For Karla Knight, Paranormal Is Normal
An interview with the mystically inclined artist, who shares the interests of Hilma af Klint and Agnes Pelton.
Artists attuned to the supernatural, paranormal and occult have sometimes been dismissed as eccentric visionaries, but the art world is increasingly receptive to their channelings. An immensely popular retrospective of the Swedish mystic Hilma af Klint, at the Guggenheim in New York three years ago, connected early Modernist abstraction to Spiritualist séances; last year, the Whitney celebrated the Transcendental symbolism of Agnes Pelton, who painted luminous portals and apparitions within desert landscapes.
The contemporary artist Karla Knight shares many of these artists’ interests, and some of their practices; she grew up in a family that held regular Oujia board sessions, with a father who published books about U.F.O.s. But her paintings and drawings reveal a more general fascination with things unknown or inexplicable, one she shares with early-20th-century Surrealist artists and the postwar Abstract Expressionists who explored Jungian psychology. Knight’s first museum survey, “Karla Knight: Navigator” at the Aldrich Contemporary Art Museum in Ridgefield, Conn., organized by Amy Smith-Stewart, presents us with indecipherable languages of the artist’s invention, weathered old grain sacks and ledger books bearing images of futuristic spacecraft, and mysterious orbs that hover within mazelike geometric abstractions.
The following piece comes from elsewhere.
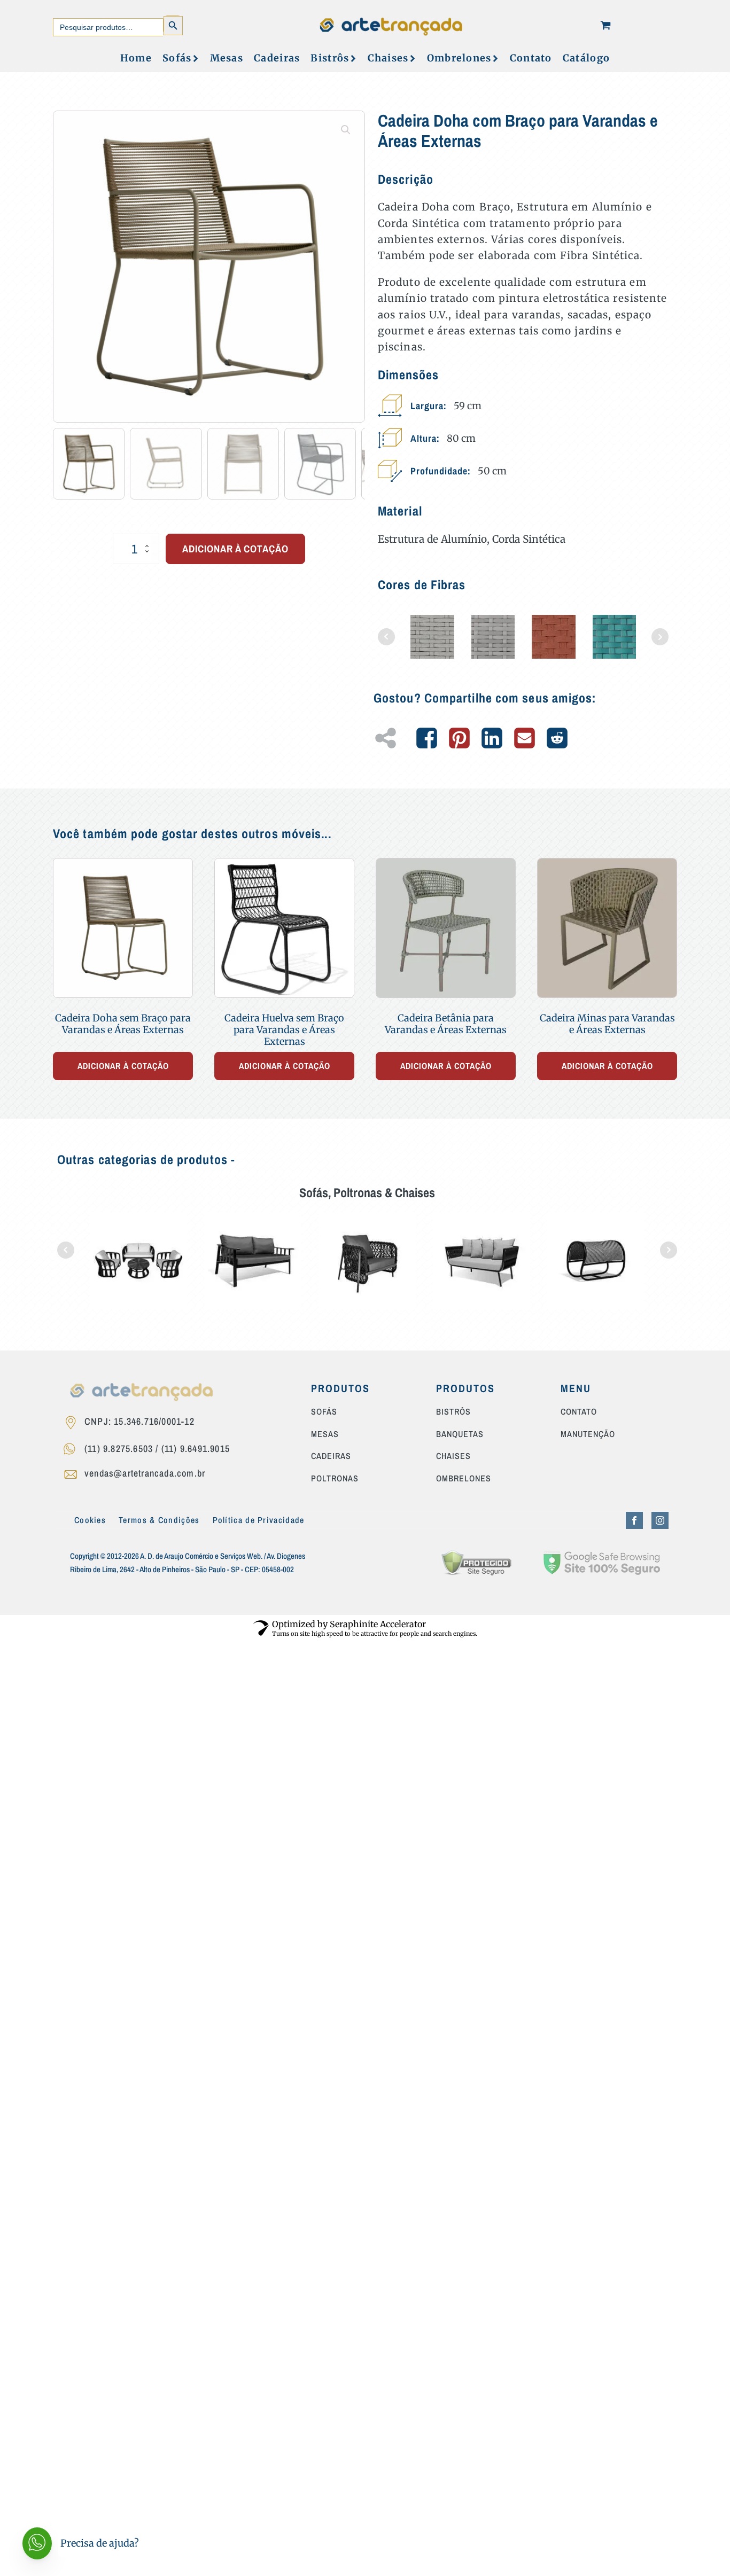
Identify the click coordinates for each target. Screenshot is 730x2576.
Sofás (177, 58)
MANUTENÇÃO (588, 1434)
In a recent phone call, Knight spoke about some of her worldly and otherworldly inspirations. Here are edited excerpts from that conversation.
You come from a family with strong interests in the supernatural and interplanetary. Your grandfather was a transcendentalist who wrote about his experiences of communicating with the deceased and held séances for the family, and your father was also an author who published books on U.F.O.s. How did they influence you?
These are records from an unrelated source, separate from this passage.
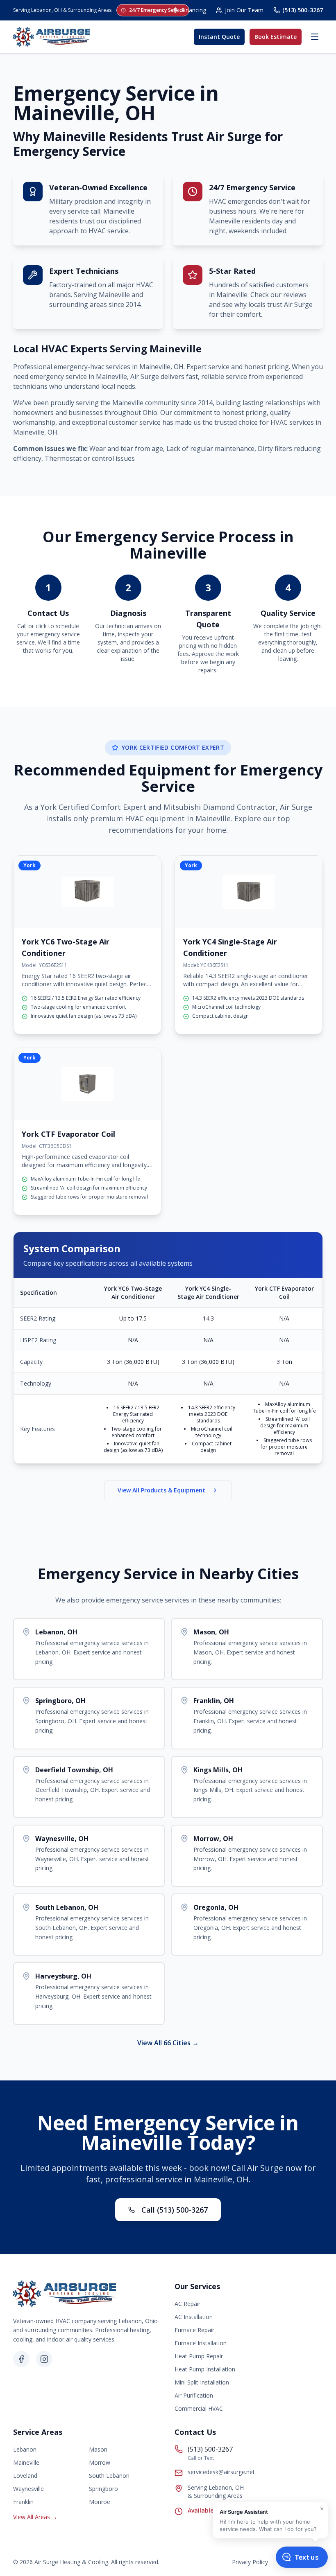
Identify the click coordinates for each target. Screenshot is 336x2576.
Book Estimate (275, 37)
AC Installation (194, 2317)
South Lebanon (109, 2475)
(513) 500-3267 (302, 10)
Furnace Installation (201, 2343)
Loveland (25, 2475)
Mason (98, 2449)
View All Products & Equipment (161, 1490)
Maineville (26, 2462)
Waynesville (28, 2489)
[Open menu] (314, 37)
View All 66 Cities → (168, 2042)
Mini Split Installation (202, 2382)
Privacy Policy (250, 2562)
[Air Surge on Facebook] (21, 2359)
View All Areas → (35, 2517)
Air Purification (194, 2395)
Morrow (99, 2462)
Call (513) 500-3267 (174, 2210)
Yes, I come from a family of authors on that side. My father wrote books, many of them for children, on science and history and astronomy as well as poltergeists and ghosts and U.F.O.s. He had books about psychic phenomena and mediums and the history of U.F.O.s in his library, as well as classical texts. On Easter or Thanksgiving, we would have séances in which we would use the Ouija board. Paranormal was normal for us.
You’re also part of a family, so to speak, of artists who were known as mediums or mystics — for instance, the Swedish pioneer of early-20th-century abstraction Hilma af Klint. When did you first encounter her work, and how did it affect you?
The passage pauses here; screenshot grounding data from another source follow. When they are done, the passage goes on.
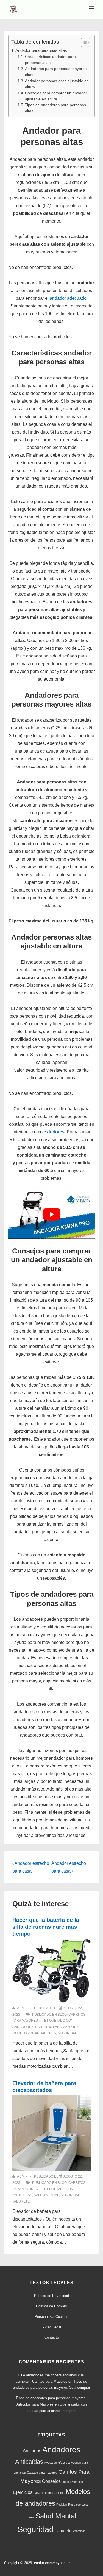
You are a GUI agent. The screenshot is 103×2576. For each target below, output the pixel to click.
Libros (60, 2492)
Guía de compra (44, 2492)
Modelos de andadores (34, 2033)
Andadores (23, 2027)
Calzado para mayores (42, 2472)
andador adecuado (68, 298)
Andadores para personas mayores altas (56, 72)
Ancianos (32, 2450)
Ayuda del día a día (57, 2462)
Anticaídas (22, 2195)
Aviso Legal (51, 2327)
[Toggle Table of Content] (83, 42)
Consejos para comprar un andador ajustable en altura (56, 96)
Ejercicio (77, 2481)
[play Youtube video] (51, 1214)
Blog (62, 2014)
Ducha (66, 2481)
The show was called “The Spiritual in Art,” in 1987 in Chicago, and it just blew my mind. I very much relate to af Klint. I love that she didn’t want her work seen for years — she felt ahead of her time and she was aware of the time it would take for people to even be able to comprehend her work. Her art strikes a very deep chord with me, and I think it does in most people that have seen it. Obviously there’s a hunger out there for that kind of mystical work. People want something more than what they can see or understand.
Although you have affinities with these artist-mystics, it seems like your working process is a different one. When you go into the studio, you’re not channeling anything, right?
I don’t call myself a healer or medium, although I do think some of what I do is channeled — I think any good artist or writer or musician is a channeler. With the imaginary language I invented, for instance, I don’t know that it means anything. It may be complete gibberish. I do feel like I’m a bridge between worlds — that has always felt like my earthly job. But what that actually means, and what the other world is, I would never presume to say.
Can you tell me more about how you invented that imaginary language?
It started to develop about 20 years ago, when my son was learning to read and write. When you watch kids enter the world of written languages, it’s fascinating. They start making their letters and then mess them up and make them their own. Watching my son do this, I thought, why can’t I make up my own language? I put some of my son’s writing in my journal, and then I started to make up some letters around it. I don’t hear the language in my head yet, but I have dreamed in it. It’s become a full-fledged language to me — I’ll just sit there at night and write in it like it’s English.
In some of your works there are legible English word lists, though — playful, slangy pairs of words, such as “Orb Brain” and “Muddle Head.” Where do those come from?
Freelance book indexing was my day job for years. Having indexed hundreds of books, I have a tendency to organize things in lists and columns. The words come from different places. I’ve found some in science books, like “Simple Sponge” or “Primal Slime.” If there’s a phrase I like, I’ll throw it in there. It’s a way of having more information in the work, in a different way than with the imaginary language.
Your newest works are inspired by another way of picturing and organizing information: the “Winter Counts” made by Indigenous people of the American Plains. In these drawings on hide, paper or muslin, important tribal events are recorded with small pictographs. What drew you to these objects?
Yes, the tapestries that you see in “Navigator” are very influenced by the Lakota Winter Counts, which I saw at the Metropolitan Museum of Art in the show “The Plains Indians: Artists of Earth and Sky.” The Native Americans used them as calendars and historical documents. They would make one character per year, representing a war or a death or a celestial event or a harvest, in a kind of spiral pattern. I just love the way the information was compiled. I guess it relates to indexing and the way I like to order things.
You have recently joined the roster of Andrew Edlin gallery, which is focused on artists who are self-taught or described as “outsider” for other reasons. You have more of a traditional art education. How do you feel about this new context for your art?
I went to art school, but I think of myself as an educated outsider. I don’t really think about current trends in the art world, and I have always followed my own stubborn interests. “Outsider” can be a difficult term, but Andrew certainly is welcoming of work that is not easily explained or understood. He shows artists who really didn’t care what the world thought and followed their vision.
Who are some artists you really admire?
In terms of outsider artists, Melvin Way is probably my favorite because he too has his own secret language and he’s not explaining it to anybody. Ionel Talpazan is another favorite — he had a U.F.O. experience as a child, and he spent the rest of his life making art about it. And James Hampton’s “Throne of the Third Heaven,” this installation he made for years in his garage without anyone knowing, is just amazing. But my favorite artist is Goya, because he scares me more than anybody. And I love Alfred Jensen’s diagrams, and anything by Jasper Johns. My interests are eclectic, and not based on current events or politics or trends. They’re much more otherworldly than that.